§ TASK REQUIREMENTS:
1) In the text on the TEP attribution code, rewrite the part that opens with "Overview of the" and closes with "neural network (CNN)", swapping "core definition" for "base definition".
2) Extend the text on the TEP attribution code with the part that comes after its last line.

§ SELECTED EXCERPT:

+---+

Note: running the explanations may take anywhere from 20 minutes to two hours depending on your machine, so stay patient! Additionally, depending on your shell configuration, you may need to change python to python3 in the Bash scripts. If you are on Windows, you may also need to install and run dos2unix on the Bash scripts if you encounter errors with \r characters.

Finally, rank the attribution methods for the TEP manipulation: the four attribution methods (baseline MSE, SM, SHAP, LEMNA) will each be ranked and compared with our various timing strategies:

cd .. # Return to root directory
python main_feature_properties_tep.py --md CNN-TEP-l2-hist50-kern3-units64-results

For examples of how to train a GRU or LSTM model on TEP dataset, please see the provided guides for GRU and LSTM respectively. The command line arguments differ slightly.

Reference Information

Overview of the Repository

• detector:
  • detector.py: core definition for detector objects
  • cnn.py: model definition for convolutional neural network (CNN)
  • gru.py: model definition for gated recurrent unit (GRU)
  • lstm.py: model definition for long-short-term memory (LSTM)

+---+

Dataset records:
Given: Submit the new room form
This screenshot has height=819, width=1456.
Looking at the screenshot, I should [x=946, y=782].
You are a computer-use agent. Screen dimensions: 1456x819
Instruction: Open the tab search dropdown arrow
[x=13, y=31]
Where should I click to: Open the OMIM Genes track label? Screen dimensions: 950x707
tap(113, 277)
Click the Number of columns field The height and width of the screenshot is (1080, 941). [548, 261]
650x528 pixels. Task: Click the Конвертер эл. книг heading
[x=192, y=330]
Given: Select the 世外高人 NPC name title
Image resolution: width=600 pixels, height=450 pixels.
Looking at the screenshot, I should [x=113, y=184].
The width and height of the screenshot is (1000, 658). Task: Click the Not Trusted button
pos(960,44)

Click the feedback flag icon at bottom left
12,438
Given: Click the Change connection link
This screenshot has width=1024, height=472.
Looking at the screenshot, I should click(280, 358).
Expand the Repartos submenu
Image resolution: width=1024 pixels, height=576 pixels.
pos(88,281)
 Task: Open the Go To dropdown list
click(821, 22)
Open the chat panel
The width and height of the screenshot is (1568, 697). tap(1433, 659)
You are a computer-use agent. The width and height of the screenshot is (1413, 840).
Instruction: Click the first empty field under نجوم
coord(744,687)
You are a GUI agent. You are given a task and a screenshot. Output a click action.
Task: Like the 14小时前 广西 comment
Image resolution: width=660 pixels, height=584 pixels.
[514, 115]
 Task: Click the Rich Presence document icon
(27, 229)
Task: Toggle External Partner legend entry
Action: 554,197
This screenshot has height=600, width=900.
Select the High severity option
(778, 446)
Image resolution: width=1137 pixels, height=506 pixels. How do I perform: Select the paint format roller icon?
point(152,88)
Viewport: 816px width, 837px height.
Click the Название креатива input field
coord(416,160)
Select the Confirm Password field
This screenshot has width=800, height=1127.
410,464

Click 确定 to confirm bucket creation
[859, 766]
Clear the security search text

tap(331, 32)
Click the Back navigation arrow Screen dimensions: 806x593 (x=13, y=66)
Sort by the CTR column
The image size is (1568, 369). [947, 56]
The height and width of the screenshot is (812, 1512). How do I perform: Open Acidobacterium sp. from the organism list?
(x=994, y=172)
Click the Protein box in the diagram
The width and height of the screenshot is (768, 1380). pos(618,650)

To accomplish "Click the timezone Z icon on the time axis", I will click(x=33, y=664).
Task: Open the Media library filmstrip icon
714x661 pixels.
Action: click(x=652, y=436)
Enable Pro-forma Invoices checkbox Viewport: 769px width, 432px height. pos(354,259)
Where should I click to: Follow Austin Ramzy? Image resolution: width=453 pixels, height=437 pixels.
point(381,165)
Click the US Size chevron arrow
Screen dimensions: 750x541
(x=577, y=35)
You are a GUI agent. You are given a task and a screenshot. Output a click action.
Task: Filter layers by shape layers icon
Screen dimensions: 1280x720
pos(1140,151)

+---+

§ ACTIVITY ANSWERS:
1)
Overview of the Repository

• detector:
  • detector.py: base definition for detector objects
  • cnn.py: model definition for convolutional neural network (CNN)

2)
• explain-eval-attacks:
  • main_bbox_explain_attacks.py: runner script to compute blackbox attributions on SWAT/WADI datasets
  • main_grad_explain_attacks.py: runner script to compute gradient-based attributions on SWAT/WADI datasets
  • expl-full-bbox.sh: convenience script to run main_bbox_explain_attacks.py for SHAP and LENMA
  • expl-full-swat.sh: convenience script to run main_grad_explain_attacks.py for SWAT dataset
  • expl-full-wadi.sh: convenience script to run main_grad_explain_attacks.py for WADI dataset
• explain-eval-manipulations:
  • main_bbox_explain_manipulations.py: runner script to compute blackbox attributions on TEP dataset
  • main_tep_grad_explain.py: runner script to compute gradient-based attributions on TEP dataset
  • expl-full-bbox.sh: convenience script to run main_bbox_explain_manipulations.py for SHAP and LENMA
  • expl-full-tep.sh: convenience script to run main_tep_explain_explain.py
• live_bbox_explainer:
  • score_generator.py: API helper to run blackbox attributions
• live_grad_explainer:
  • explainer.py: core definition for gradient-based explainer object
  • expected_gradients_mse_explainer.py: definition for expected gradients explainer object
  • integrated_gradients_explainer.py: definition for integrated gradients explainer object
  • integrated_gradients_mse_explainer.py: definition for total-MSE integrated gradients explainer object
  • smooth_grad_explainer.py: definition for SmoothGrad and saliency map explainer object
  • smooth_grad_mse_explainer.py: definition for total-MSE SmoothGrad and saliency map explainer object
• models: where trained model metadata is stored
  • results: default directory for model metadata storage
• plotting:
  • make_benchmark_plot.py: script used to create Figure 2 in paper (for reference)
  • make_stats_plot.py: script used to generate stats for Table 4 in paper (for reference)
  • make_timing_plot.py: script used to create Figure 4 in paper (for reference)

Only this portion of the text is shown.